**MATERIAL PROVIDED**
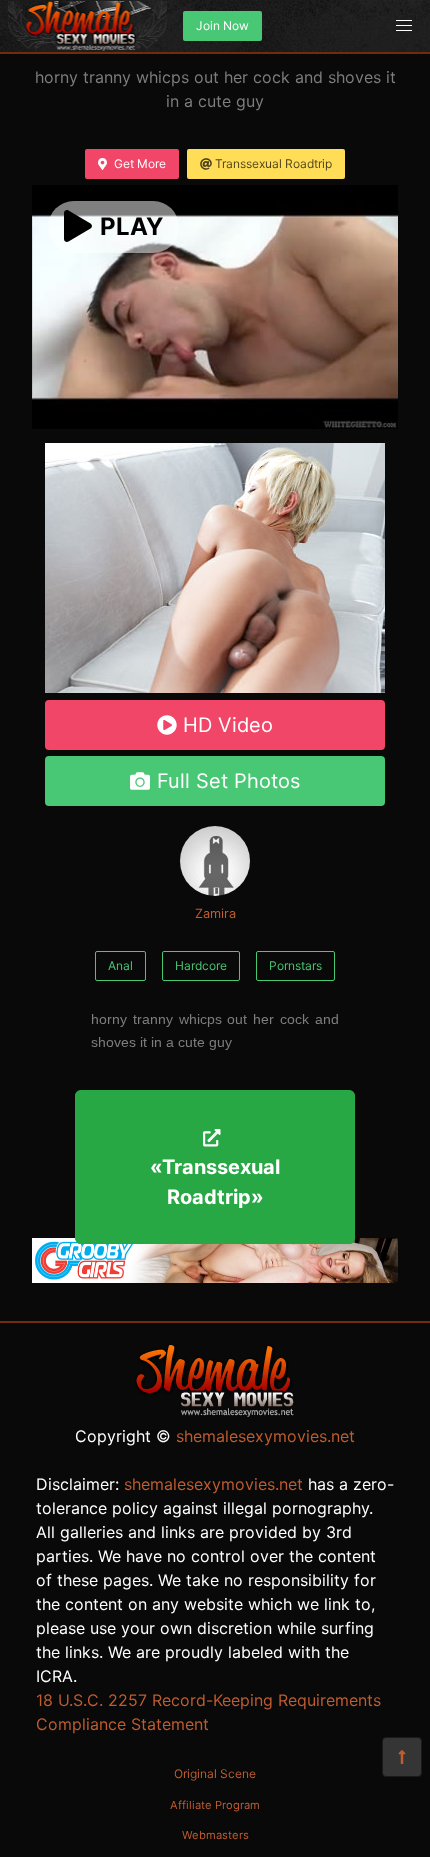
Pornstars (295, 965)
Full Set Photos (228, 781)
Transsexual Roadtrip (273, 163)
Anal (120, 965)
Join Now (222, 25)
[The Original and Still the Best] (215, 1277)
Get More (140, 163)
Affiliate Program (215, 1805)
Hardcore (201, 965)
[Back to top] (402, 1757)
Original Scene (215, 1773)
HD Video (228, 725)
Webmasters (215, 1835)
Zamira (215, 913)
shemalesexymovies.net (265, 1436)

**WHAT THE EXERCISE ASKS**
Your answer must be the line holding "[The Original and Still the Best] (215, 1277)" and every later line of the entries above, written out exactly, and nothing else.

**OUTPUT FOR THIS TASK**
[The Original and Still the Best] (215, 1277)
Get More (140, 163)
Affiliate Program (215, 1805)
Hardcore (201, 965)
[Back to top] (402, 1757)
Original Scene (215, 1773)
HD Video (228, 725)
Webmasters (215, 1835)
Zamira (215, 913)
shemalesexymovies.net (265, 1436)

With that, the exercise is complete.